STONITH : I maintain your servers integrity. Part 1

Hello Fellow Administrators , Today we will be discussing about STONITH

Shoot The Other Node In The Head it is nothing but a service that helps in maintaining the integrity of nodes in a HA Cluster.

What does STONITH actually does ?

So you have a HA cluster , with Primary and HA server listed in it. In the scenario where one of the server is not working correctly or failover scenario the attached HA server will automatically come up as the primary or the fault system will be stopped and not allowed to start.

Fencing goes side ways with STONITH. Fencing is the method to bring a cluster to a known state.

So what is done in fencing ?

A cluster sometimes detects that one of the nodes is behaving strangely and needs to remove it. Every resource in a cluster has a state attached . The cluster must make sure that every resource may be started on only one node (i.e. only HA or only Primary is active )

Every node must report every change that happens to a resource. The cluster state is thus a collection of resource states and node states.

When the state of a node or resource cannot be established with certainty, fencing comes in. Even when the cluster is not aware of what is happening on a given node, fencing can ensure that the node does not run any important resources.

Fencing is of two types :-

List of STONITH devices : stonith -L or crm ra list stonith

Check status of nodes : crm status

Let's understand why we said that it maintains the integrity :

“Split brain scenario”, and this may result in bad things happening to the cluster resources. Imagine, for example, a database that starts running twice in the cluster or a file system that starts to be written between two independent nodes. So, having a split brain in the cluster is bad, and the only way to ensure that no such scenario can occur in the cluster is by using the STONITH approach.

What happens actually ?

Cluster resources are not in sync and each node in the cluster believes it is the only active cluster.

To avoid this, we can configure Split Brain Detection (SBD) as node fencing mechanism to shut down the device in case of split-brain scenario. SBD provides a node fencing mechanism for Pacemaker-based clusters through the exchange of messages via shared block storage.

What does STONITH do in case of Split brain scenario ?

STONITH (Shoot the Other Node in The Head), is a basically a fencing mechanism which powers down the selected server remotely, removing it from cluster and allowing other nodes in the cluster to take over.

• _Goals_
**1)** For each statement about the STONITH page, answer yes or no and quote the words from the page that decide it. (a) SBD fences nodes by exchanging messages over shared block storage. (b) The cluster may start a resource on several nodes at the same time. (c) The command crm status lists the available STONITH devices.
**2)** Quote the STONITH page word for word, starting with "Fencing goes side" and going on through "is active )".
The material after this point comes from a separate source.

• _Data section_
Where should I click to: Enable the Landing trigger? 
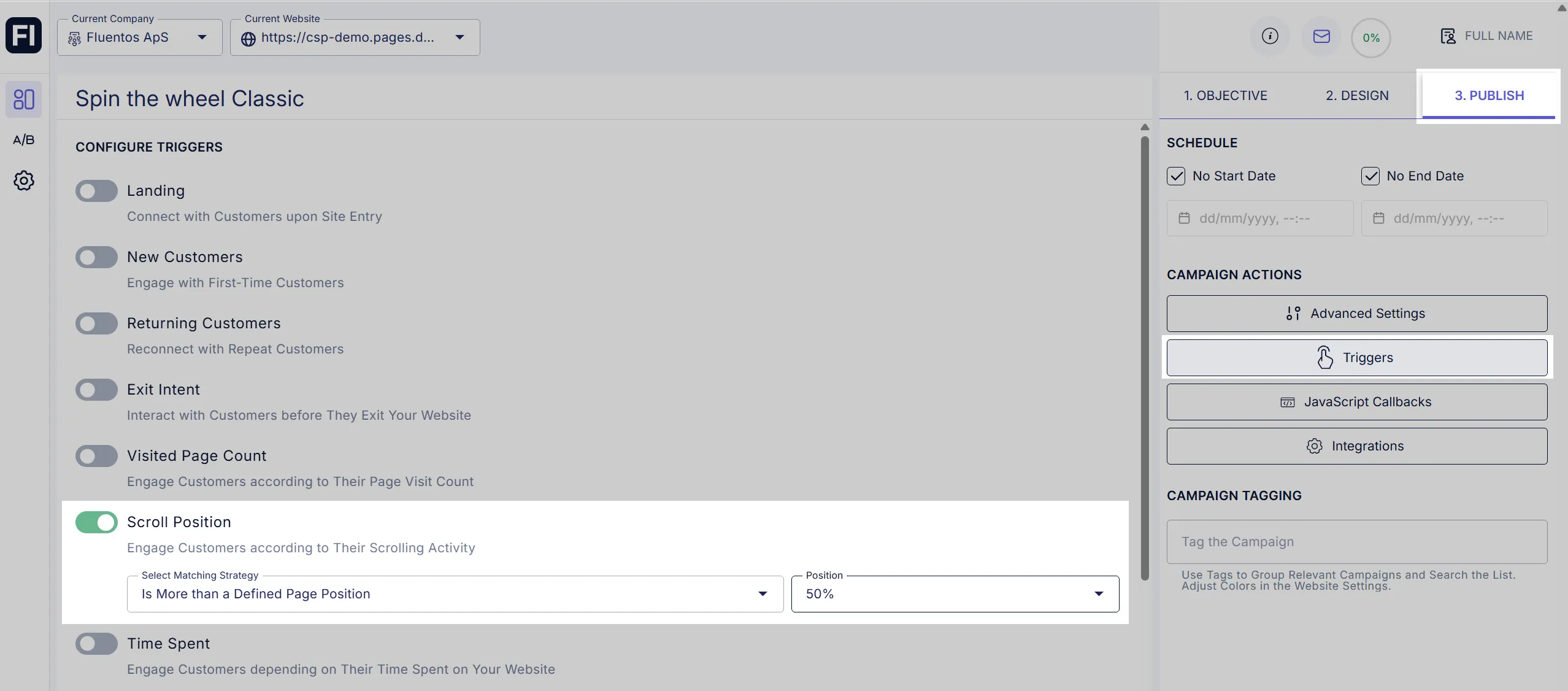(96, 190)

• _Responses for each task_
**1)**
(a) Yes: "SBD provides a node fencing mechanism for Pacemaker-based clusters through the exchange of messages via shared block storage."
(b) No: "The cluster must make sure that every resource may be started on only one node"
(c) No: "List of STONITH devices : stonith -L or crm ra list stonith"

**2)**
Fencing goes side ways with STONITH. Fencing is the method to bring a cluster to a known state.

So what is done in fencing ?

A cluster sometimes detects that one of the nodes is behaving strangely and needs to remove it. Every resource in a cluster has a state attached . The cluster must make sure that every resource may be started on only one node (i.e. only HA or only Primary is active )